Ritchie N J, Myrold D D
Department of Crop & Soil Science, Oregon State University, Corvallis, Oregon 97331, USA.
Appl Environ Microbiol. 1999 Apr;65(4):1378-83. doi: 10.1128/AEM.65.4.1378-1383.1999.
Little is known about Ceanothus-infective Frankia strains because no Frankia strains that can reinfect the host plants have been isolated from Ceonothus spp. Therefore, we studied the diversity of the Ceonothus-infective Frankia strains by using molecular techniques. Frankia strains inhabiting root nodules of nine Ceanothus species were characterized. The Ceanothus species used represent the taxonomic diversity and geographic range of the genus; therefore, the breadth of the diversity of Frankia strains that infect Ceanothus spp. was studied. DNA was amplified directly from nodular material by using the PCR. The amplified region included the 3' end of the 16S rRNA gene, the intergenic spacer, and a large portion of the 23S rRNA gene. A series of restriction enzyme digestions of the PCR product allowed us to identify PCR-restriction fragment length polymorphism (RFLP) groups among the Ceanothus-infective Frankia strains tested. Twelve different enzymes were used, which resulted in four different PCR-RFLP groups. The groups did not follow the taxonomic lines of the Ceanothus host species. Instead, the Frankia strains present were related to the sample collection locales.

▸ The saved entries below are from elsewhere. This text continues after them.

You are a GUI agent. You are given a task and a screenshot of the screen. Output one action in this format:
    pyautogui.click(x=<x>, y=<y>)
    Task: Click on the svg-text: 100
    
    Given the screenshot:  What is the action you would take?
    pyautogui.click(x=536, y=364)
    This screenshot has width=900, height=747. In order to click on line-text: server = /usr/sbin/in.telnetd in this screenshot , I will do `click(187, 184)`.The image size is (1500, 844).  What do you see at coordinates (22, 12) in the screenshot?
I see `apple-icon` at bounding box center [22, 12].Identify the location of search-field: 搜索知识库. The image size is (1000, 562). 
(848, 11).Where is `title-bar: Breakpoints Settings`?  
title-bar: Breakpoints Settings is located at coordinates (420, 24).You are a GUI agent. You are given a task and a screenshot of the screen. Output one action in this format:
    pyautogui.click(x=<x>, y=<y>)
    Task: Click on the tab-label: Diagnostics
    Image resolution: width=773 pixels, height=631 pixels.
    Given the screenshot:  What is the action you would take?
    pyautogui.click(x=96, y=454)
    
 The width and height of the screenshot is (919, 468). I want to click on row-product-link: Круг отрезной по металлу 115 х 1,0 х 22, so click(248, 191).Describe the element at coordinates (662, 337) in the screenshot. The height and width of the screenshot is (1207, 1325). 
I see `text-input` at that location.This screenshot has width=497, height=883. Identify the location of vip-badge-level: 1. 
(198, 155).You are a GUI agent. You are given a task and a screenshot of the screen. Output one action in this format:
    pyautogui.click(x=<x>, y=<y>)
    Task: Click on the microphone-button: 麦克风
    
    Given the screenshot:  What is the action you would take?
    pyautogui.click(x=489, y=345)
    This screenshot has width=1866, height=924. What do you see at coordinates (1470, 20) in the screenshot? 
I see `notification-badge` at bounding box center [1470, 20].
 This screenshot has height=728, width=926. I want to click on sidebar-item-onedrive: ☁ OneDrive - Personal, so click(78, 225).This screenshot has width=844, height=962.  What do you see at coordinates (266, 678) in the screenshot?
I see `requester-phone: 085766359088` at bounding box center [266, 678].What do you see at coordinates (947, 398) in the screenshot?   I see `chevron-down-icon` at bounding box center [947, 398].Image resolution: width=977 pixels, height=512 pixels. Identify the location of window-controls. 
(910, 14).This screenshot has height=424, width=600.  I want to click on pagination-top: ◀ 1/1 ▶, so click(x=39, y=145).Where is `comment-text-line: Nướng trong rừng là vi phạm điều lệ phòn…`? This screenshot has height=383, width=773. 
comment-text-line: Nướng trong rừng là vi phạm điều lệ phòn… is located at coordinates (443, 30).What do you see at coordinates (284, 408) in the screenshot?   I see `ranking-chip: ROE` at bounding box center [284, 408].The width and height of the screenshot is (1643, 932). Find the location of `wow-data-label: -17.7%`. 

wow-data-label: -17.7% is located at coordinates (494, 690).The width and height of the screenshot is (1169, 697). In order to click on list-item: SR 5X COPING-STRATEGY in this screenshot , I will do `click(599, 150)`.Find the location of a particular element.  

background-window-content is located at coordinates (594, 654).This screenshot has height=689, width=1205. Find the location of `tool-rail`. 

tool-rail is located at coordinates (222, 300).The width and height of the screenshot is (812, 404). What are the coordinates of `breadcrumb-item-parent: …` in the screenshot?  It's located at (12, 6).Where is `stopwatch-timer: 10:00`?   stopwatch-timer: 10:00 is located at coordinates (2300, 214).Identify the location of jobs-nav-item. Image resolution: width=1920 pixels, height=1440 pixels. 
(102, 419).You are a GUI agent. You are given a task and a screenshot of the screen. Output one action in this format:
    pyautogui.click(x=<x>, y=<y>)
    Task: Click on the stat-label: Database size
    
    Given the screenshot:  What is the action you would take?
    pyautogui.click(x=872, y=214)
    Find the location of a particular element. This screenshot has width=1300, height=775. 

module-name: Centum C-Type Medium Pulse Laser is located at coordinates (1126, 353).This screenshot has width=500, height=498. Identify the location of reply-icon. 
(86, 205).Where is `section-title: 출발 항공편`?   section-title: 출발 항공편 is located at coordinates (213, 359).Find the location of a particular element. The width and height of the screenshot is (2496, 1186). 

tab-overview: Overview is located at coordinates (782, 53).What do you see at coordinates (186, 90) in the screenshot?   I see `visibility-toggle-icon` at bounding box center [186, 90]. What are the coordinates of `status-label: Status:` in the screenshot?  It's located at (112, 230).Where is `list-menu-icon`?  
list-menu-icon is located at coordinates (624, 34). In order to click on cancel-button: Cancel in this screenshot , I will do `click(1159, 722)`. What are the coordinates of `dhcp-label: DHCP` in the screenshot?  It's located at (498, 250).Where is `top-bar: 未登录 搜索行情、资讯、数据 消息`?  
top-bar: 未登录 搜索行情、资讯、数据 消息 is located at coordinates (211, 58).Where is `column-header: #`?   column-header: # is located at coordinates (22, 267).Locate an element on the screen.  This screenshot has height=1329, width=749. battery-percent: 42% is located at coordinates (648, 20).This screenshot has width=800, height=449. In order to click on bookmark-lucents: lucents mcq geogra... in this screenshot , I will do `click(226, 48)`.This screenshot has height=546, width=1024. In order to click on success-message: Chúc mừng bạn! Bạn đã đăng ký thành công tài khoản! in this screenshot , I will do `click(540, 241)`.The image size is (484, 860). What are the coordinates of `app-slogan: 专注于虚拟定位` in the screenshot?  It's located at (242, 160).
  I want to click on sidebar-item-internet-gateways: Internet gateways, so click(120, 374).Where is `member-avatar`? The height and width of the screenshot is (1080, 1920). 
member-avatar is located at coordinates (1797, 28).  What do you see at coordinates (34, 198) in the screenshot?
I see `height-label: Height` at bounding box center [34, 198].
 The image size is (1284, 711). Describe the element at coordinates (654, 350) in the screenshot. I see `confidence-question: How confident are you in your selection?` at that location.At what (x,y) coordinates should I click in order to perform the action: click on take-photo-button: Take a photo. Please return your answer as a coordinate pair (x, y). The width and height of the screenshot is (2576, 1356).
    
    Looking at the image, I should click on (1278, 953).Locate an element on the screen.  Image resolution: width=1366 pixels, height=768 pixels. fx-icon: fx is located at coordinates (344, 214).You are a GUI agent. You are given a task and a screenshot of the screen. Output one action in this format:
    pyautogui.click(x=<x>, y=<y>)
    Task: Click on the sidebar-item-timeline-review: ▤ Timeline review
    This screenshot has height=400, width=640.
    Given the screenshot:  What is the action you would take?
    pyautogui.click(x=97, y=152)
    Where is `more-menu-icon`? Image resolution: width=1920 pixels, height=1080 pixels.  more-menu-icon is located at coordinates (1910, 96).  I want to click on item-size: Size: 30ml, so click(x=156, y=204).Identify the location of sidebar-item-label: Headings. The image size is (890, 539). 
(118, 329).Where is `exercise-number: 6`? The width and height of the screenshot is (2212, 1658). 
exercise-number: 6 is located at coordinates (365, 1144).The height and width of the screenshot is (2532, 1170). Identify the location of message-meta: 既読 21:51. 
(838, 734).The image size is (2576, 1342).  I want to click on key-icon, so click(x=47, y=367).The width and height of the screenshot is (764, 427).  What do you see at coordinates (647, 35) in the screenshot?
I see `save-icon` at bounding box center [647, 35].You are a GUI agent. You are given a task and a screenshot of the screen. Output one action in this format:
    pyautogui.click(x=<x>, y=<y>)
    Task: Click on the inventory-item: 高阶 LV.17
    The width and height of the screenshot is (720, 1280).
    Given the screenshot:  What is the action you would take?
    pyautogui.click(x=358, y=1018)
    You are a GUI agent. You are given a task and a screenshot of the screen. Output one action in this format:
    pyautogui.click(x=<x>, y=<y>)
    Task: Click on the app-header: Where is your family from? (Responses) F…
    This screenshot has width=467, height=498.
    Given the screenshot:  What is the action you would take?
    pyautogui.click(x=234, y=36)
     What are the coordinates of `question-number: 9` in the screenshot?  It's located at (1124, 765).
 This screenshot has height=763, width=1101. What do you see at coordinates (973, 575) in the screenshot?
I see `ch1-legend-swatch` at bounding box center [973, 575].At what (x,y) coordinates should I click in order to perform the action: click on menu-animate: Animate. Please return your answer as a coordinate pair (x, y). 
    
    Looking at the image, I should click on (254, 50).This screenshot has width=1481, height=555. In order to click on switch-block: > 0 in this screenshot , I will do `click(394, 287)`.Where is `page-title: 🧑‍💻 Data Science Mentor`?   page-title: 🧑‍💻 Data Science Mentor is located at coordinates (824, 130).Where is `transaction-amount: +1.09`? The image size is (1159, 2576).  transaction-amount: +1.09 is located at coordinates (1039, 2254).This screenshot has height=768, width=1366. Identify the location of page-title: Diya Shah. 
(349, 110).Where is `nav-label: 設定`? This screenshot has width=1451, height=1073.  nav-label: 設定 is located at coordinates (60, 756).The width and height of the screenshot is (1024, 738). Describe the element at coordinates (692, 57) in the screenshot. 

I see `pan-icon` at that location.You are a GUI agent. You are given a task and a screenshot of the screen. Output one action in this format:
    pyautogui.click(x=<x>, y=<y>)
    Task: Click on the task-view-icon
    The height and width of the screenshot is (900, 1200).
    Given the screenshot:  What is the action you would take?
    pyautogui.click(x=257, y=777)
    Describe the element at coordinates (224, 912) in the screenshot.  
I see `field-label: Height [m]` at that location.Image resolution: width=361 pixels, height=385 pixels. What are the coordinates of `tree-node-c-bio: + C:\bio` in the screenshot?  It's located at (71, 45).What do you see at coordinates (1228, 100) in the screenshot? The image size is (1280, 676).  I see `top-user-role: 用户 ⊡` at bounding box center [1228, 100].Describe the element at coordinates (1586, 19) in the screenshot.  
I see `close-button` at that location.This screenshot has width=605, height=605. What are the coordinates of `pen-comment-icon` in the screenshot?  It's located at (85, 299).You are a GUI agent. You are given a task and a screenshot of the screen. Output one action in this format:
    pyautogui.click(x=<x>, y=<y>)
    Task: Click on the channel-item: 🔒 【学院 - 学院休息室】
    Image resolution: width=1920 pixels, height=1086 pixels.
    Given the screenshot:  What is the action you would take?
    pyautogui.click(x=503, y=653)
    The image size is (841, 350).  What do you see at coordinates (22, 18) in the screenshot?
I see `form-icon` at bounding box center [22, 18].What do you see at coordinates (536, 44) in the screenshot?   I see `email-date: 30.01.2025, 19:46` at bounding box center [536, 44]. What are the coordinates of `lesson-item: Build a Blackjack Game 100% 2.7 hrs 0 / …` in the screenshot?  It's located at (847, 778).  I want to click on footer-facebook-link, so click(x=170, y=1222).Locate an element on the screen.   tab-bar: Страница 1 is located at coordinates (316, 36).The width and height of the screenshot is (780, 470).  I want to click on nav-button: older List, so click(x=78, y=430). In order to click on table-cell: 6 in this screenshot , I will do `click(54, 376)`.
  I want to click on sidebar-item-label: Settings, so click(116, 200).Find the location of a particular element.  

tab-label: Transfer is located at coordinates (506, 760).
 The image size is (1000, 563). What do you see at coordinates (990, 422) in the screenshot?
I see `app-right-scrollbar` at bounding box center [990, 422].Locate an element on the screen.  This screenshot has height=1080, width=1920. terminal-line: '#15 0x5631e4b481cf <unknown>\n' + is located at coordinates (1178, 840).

由于尚未从美洲茶属植物中分离出能够再次感染宿主植物的弗兰克氏菌菌株,因此对感染美洲茶的弗兰克氏菌菌株了解甚少。因此,我们利用分子技术研究了感染美洲茶的弗兰克氏菌菌株的多样性。对栖息于9种美洲茶属植物根瘤中的弗兰克氏菌菌株进行了表征。所使用的美洲茶属植物代表了该属的分类多样性和地理范围;因此,研究了感染美洲茶属植物的弗兰克氏菌菌株的多样性广度。通过PCR直接从根瘤材料中扩增DNA。扩增区域包括16S rRNA基因的3'端、基因间隔区和23S rRNA基因的大部分。对PCR产物进行一系列限制性酶切,使我们能够在所测试的感染美洲茶的弗兰克氏菌菌株中鉴定出PCR-限制性片段长度多态性(RFLP)组。使用了12种不同的酶,产生了4个不同的PCR-RFLP组。这些组并不遵循美洲茶宿主物种的分类界限。相反,所呈现的弗兰克氏菌菌株与样本采集地点有关。